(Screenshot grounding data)
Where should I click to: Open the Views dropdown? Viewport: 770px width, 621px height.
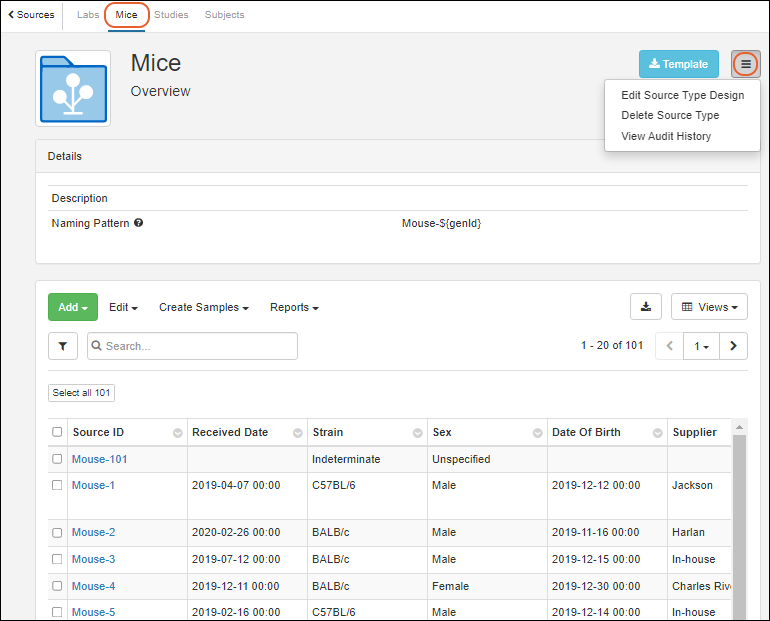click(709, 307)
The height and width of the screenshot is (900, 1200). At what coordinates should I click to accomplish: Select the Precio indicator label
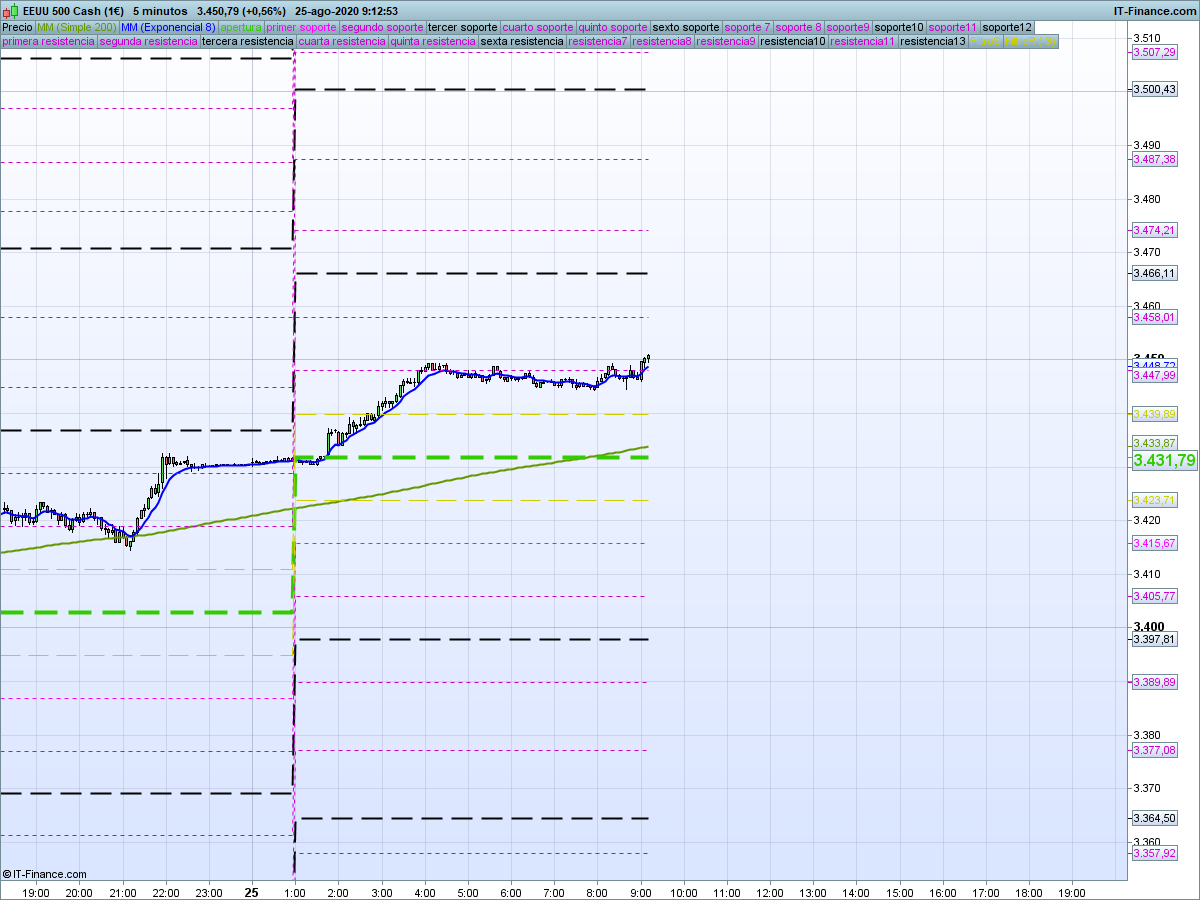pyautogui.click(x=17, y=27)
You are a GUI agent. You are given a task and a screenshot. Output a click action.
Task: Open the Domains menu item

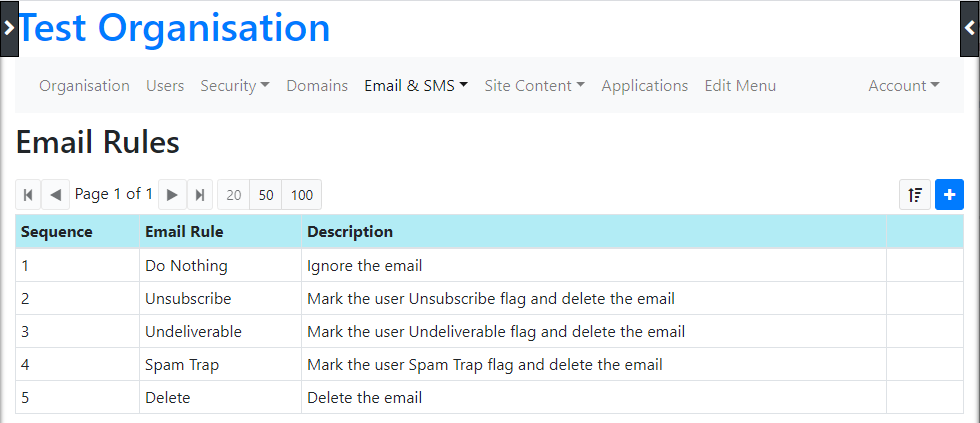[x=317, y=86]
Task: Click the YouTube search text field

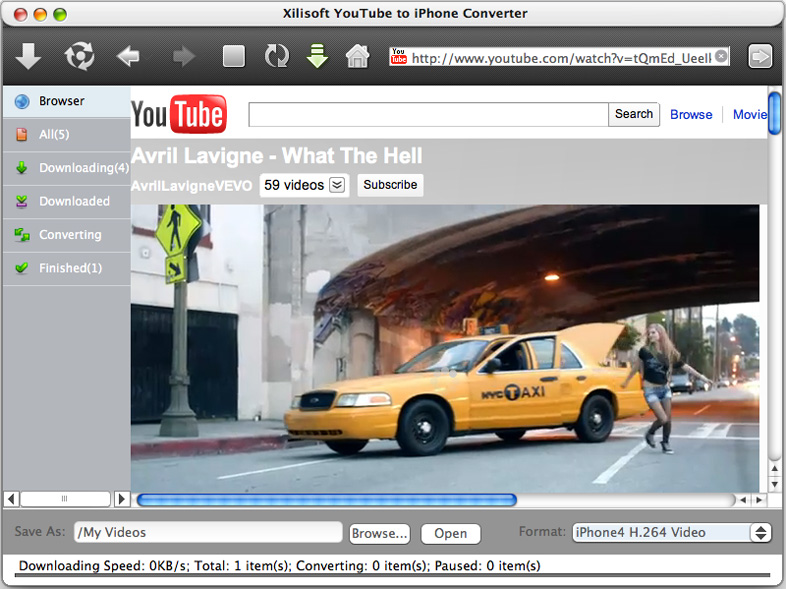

→ Task objective: Your copy must match the records above word for word and contain no pictures.

→ Answer box:
Where should I click to: Open the Views dropdown? Viewport: 770px width, 621px height.
click(709, 307)
The height and width of the screenshot is (900, 1200). At what coordinates should I click to accomplish: Select the Precio indicator label
pyautogui.click(x=17, y=27)
You are a GUI agent. You are given a task and a screenshot. Output a click action.
Task: Open the Domains menu item

[x=317, y=86]
Task: Click the YouTube search text field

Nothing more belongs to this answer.